奥地利研究人员最新发现,刺激一种基因能够抑制动物体内白色脂肪的形成。这一研究成果已刊登在最新一期美国《细胞》杂志上。
成年哺乳动物体内有白色脂肪和棕色脂肪。白色脂肪的主要作用是将体内多余能量以脂肪的形式储存起来,形成通常人们所不愿看到的肥胖,而棕色脂肪能将脂肪转化为热量。
奥地利科学院和萨尔茨堡大学的科研人员对大量动物基因开展研究后发现,基因对体内脂肪形成的干预作用不可忽视,其中被这些研究者称为“刺猬”的一种基因能够作用于成年动物的脂肪组织。而此前研究者认为,这种基因只会在胚胎的成长过程中发挥重要作用。
奥地利科研人员与加拿大多伦多大学的专家合作,通过老鼠实验发现,刺激“刺猬”基因可成功抑制白色脂肪生长,在这一过程中,棕色脂肪仍能正常生长。

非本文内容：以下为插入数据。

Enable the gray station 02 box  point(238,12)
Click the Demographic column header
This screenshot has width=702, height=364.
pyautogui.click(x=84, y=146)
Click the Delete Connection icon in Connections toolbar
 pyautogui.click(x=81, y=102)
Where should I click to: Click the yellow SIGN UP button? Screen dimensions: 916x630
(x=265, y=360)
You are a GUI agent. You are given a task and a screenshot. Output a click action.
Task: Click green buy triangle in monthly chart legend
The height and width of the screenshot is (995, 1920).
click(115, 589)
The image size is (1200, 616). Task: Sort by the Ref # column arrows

参与该研究的专家说,未来有望通过增强人体内“刺猬”基因的活力,抑制白色脂肪的形成,从而治疗肥胖症。(生物谷Bioon.com)
生物谷推荐原始出处:
Cell, Volume 140, Issue 1, 148-160, 8 January 2010
Drosophila Genome-wide Obesity Screen Reveals Hedgehog as a Determinant of Brown versus White Adipose Cell Fate
J. Andrew Pospisilik, Daniel Schramek, Harald Schnidar, Shane J.F. Cronin, Nadine T. Nehme, Xiaoyun Zhang, Claude Knauf, Patrice D. Cani, Karin Aumayr, Jelena Todoric, Martina Bayer, Arvand Haschemi, Vijitha Puviindran, Krisztina Tar, Michael Orthofer, G. Gregory Neely, Georg Dietzl, Armen Manoukian, Martin Funovics, Gerhard Prager, Oswald Wagner, Dominique Ferrandon, Fritz Aberger, Chi-chung Hui, Harald Esterbauer, Josef M. Penninger
Over 1 billion people are estimated to be overweight, placing them at risk for diabetes, cardiovascular disease, and cancer. We performed a systems-level genetic dissection of adiposity regulation using genome-wide RNAi screening in adult Drosophila. As a follow-up, the resulting ~500 candidate obesity genes were functionally classified using muscle-, oenocyte-, fat-body-, and neuronal-specific knockdown in vivo and revealed hedgehog signaling as the top-scoring fat-body-specific pathway. To extrapolate these findings into mammals, we generated fat-specific hedgehog-activation mutant mice. Intriguingly, these mice displayed near total loss of white, but not brown, fat compartments. Mechanistically, activation of hedgehog signaling irreversibly blocked differentiation of white adipocytes through direct, coordinate modulation of early adipogenic factors. These findings identify a role for hedgehog signaling in white/brown adipocyte determination and link in vivo RNAi-based scanning of the Drosophila genome to regulation of adipocyte cell fate in mammals.